= Cache pollution =

Performance degration due to memory access patterns

Cache pollution describes situations where an executing computer program loads data into CPU cache unnecessarily, thus causing other useful data to be evicted from the cache into lower levels of the memory hierarchy, degrading performance. For example, in a multi-core processor, one core may replace the blocks fetched by other cores into shared cache, or prefetched blocks may replace demand-fetched blocks from the cache.

==Example==
Consider the following illustration:

  T[0] = T[0] + 1;
  for i in 0..sizeof(CACHE)
    C[i] = C[i] + 1;
  T[0] = T[0] + C[sizeof(CACHE)-1];

(The assumptions here are that the cache is composed of only one level, it is unlocked, the replacement policy is pseudo-LRU, all data is cacheable, the set associativity of the cache is N (where N > 1), and at most one processor register is available to contain program values).

Right before the loop starts, T[0] will be fetched from memory into cache, its value updated. However, as the loop executes, because the number of data elements the loop references requires the whole cache to be filled to its capacity, the cache block containing T[0] has to be evicted. Thus, the next time the program requests T[0] to be updated, the cache misses, and the cache controller has to request the data bus to bring the corresponding cache block from main memory again.

In this case the cache is said to be "polluted". Changing the pattern of data accesses by positioning the first update of T[0] between the loop and the second update can eliminate the inefficiency:

  for i in 0..sizeof(CACHE)
    C[i] = C[i] + 1;
  T[0] = T[0] + 1;
  T[0] = T[0] + C[sizeof(CACHE)-1];

==Solutions==
Other than code-restructuring mentioned above, the solution to cache pollution is ensure that only high-reuse data are stored in cache. This can be achieved by using special cache control instructions, operating system support or hardware support.

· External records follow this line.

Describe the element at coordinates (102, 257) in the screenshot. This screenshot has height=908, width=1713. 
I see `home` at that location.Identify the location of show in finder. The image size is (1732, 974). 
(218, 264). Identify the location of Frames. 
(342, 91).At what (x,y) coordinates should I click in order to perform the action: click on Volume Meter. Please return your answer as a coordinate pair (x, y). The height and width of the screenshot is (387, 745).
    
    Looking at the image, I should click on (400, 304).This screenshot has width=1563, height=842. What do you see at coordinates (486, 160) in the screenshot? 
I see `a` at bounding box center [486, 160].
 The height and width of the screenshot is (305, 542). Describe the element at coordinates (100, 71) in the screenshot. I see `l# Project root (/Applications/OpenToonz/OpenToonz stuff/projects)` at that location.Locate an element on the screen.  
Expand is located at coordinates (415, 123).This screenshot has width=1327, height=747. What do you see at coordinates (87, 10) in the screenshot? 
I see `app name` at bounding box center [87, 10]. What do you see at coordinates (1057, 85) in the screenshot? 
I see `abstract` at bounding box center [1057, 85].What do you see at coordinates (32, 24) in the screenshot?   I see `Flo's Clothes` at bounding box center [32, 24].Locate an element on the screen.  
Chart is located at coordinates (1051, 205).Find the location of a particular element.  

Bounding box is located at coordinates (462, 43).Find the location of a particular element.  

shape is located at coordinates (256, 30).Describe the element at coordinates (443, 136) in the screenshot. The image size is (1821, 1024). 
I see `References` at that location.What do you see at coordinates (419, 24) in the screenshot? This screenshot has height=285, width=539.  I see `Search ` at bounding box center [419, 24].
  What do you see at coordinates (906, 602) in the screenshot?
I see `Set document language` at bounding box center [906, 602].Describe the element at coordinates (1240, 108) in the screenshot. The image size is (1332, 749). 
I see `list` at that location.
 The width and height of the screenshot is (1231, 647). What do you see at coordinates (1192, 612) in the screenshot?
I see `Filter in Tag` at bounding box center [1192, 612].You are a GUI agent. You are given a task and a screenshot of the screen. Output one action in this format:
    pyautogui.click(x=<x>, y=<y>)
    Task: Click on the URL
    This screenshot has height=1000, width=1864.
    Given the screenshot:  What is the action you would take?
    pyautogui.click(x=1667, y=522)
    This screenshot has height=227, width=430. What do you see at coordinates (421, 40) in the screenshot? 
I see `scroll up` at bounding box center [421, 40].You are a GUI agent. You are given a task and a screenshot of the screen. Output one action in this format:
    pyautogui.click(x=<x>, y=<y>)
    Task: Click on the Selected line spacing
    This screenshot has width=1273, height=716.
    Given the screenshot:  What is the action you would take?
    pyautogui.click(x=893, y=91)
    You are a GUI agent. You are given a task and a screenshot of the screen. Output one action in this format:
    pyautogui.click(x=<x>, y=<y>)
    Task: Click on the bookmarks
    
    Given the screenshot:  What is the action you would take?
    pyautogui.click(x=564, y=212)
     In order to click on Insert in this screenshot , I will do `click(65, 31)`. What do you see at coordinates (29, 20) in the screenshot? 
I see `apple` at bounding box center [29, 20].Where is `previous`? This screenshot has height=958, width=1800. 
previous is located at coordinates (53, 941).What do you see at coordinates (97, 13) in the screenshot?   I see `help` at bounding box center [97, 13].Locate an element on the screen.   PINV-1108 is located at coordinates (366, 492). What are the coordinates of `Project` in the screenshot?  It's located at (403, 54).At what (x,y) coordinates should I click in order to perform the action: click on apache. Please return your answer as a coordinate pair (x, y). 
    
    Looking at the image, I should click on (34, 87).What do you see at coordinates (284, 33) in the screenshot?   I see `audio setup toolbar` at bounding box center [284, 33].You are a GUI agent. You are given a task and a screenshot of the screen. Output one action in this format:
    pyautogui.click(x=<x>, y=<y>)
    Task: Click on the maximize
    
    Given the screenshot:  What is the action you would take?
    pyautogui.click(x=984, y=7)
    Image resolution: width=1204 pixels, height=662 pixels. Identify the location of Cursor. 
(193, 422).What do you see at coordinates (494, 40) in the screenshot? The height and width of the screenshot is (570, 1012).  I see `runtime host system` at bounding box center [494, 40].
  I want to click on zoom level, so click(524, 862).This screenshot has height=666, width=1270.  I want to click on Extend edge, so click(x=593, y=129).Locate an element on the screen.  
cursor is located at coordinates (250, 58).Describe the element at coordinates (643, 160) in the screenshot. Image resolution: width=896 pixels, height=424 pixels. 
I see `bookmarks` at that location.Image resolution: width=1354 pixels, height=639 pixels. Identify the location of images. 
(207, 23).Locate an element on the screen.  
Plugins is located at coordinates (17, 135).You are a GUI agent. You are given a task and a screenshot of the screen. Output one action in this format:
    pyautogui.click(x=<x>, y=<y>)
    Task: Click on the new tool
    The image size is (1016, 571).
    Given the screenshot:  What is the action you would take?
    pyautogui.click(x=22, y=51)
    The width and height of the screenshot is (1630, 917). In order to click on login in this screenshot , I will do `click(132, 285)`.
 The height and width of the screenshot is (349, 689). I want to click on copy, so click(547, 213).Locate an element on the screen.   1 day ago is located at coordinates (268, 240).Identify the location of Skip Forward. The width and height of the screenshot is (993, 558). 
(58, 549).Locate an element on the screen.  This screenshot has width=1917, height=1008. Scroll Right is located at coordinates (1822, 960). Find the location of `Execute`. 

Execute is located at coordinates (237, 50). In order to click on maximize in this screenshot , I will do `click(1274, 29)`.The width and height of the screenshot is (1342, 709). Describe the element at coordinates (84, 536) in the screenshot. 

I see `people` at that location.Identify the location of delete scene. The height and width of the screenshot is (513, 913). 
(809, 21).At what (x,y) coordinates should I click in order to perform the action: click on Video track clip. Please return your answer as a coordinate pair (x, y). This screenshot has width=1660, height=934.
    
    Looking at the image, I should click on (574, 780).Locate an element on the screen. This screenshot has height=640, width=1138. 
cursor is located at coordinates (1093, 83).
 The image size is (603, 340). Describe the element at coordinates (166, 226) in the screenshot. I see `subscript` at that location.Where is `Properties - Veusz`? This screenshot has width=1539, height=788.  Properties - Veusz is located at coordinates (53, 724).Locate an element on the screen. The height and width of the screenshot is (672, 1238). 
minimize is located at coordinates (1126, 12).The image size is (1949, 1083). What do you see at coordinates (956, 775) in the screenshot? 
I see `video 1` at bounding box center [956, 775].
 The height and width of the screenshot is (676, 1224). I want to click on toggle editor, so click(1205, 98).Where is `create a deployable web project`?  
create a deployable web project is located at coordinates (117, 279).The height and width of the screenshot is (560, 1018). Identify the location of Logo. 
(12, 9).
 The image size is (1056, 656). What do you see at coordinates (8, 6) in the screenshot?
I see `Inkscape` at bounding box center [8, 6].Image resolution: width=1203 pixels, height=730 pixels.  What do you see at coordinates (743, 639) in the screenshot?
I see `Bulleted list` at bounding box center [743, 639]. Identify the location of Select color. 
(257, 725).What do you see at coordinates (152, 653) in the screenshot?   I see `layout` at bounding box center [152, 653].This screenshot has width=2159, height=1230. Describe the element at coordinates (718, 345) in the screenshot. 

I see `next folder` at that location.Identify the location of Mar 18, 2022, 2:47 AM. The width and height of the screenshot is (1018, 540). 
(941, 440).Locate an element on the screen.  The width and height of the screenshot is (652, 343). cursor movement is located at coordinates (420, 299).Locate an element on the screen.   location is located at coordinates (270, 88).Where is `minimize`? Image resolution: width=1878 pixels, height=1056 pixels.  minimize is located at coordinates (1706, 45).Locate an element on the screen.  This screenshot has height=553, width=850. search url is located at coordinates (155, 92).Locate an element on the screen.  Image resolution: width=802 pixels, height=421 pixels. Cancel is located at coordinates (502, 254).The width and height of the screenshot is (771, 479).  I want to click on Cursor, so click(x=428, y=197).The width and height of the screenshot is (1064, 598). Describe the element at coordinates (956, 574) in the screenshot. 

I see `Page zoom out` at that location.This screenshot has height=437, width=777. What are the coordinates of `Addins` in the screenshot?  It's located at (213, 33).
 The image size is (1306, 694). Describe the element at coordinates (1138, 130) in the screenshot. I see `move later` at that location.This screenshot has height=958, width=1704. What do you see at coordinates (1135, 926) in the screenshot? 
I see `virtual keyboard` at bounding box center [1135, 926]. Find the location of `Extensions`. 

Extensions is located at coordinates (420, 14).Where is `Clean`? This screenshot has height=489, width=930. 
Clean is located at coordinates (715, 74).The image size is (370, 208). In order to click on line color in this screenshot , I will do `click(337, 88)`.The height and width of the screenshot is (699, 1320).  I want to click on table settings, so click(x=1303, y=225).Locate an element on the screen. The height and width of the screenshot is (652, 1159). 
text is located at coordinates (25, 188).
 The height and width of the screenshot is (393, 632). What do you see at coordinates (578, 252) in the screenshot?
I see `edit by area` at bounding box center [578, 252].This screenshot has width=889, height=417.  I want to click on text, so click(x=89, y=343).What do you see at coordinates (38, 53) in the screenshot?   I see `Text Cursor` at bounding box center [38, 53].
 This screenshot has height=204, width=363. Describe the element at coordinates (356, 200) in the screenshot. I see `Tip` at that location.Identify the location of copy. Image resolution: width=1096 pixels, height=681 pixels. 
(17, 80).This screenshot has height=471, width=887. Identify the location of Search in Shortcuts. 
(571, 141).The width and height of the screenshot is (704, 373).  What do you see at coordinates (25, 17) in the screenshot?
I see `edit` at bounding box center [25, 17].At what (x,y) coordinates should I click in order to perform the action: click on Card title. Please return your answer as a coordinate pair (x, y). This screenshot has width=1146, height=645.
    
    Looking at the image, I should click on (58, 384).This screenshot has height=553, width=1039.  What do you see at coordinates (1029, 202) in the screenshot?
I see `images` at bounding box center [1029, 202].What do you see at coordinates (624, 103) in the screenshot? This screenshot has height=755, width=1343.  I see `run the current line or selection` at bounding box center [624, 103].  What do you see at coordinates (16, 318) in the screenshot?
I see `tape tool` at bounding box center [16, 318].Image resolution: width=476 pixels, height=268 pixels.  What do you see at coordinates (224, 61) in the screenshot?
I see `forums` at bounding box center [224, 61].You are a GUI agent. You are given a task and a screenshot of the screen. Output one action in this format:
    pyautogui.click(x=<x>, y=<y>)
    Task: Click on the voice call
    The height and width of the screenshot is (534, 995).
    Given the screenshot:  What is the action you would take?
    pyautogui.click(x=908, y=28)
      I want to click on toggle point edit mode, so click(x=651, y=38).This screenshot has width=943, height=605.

Examples of specialized hardware instructions include "lvxl" provided by PowerPC AltiVec. This instruction loads a 128 bit wide value into a register and marks the corresponding cache block as "least recently used" i.e. as the prime candidate for eviction upon a need to evict a block from its cache set. To appropriately use that instruction in the context of the above example, the data elements referenced by the loop would have to be loaded using this instruction. When implemented in this manner, cache pollution would not take place, since the execution of such loop would not cause premature eviction of T[0] from cache. This would be avoided because, as the loop would progress, the addresses of the elements in C would map to the same cache way, leaving the actually older (but not marked as "least recently used") data intact on the other way(s). Only the oldest data (not pertinent for the example given) would be evicted from cache, which T[0] is not a member of, since its update occurs right before the loop's start.

Similarly, using operating system (OS) support, the pages in main memory that correspond to the C data array can be marked as "caching inhibited" or, in other words, non-cacheable. Similarly, at hardware level, cache bypassing schemes can be used which identify low-reuse data based on program access pattern and bypass them from cache. Also, shared cache can be partitioned to avoid destructive interference between running applications. The tradeoff in these solutions is that OS-based schemes may have large latency which may nullify the gain achievable by cache pollution avoidance (unless the memory region has been non-cacheable to begin with), whereas hardware-based techniques may not have a global view of the program control flow and memory access pattern.

==Increasing importance==
Cache pollution control has been increasing in importance because the penalties caused by the so-called "memory wall" keep on growing. Chip manufacturers continue devising new tricks to overcome the ever increasing relative memory-to-CPU latency. They do that by increasing cache sizes and by providing useful ways for software engineers to control the way data arrives and stays at the CPU. Cache pollution control is one of the numerous devices available to the (mainly embedded) programmer. However, other methods, most of which are proprietary and highly hardware and application specific, are used as well.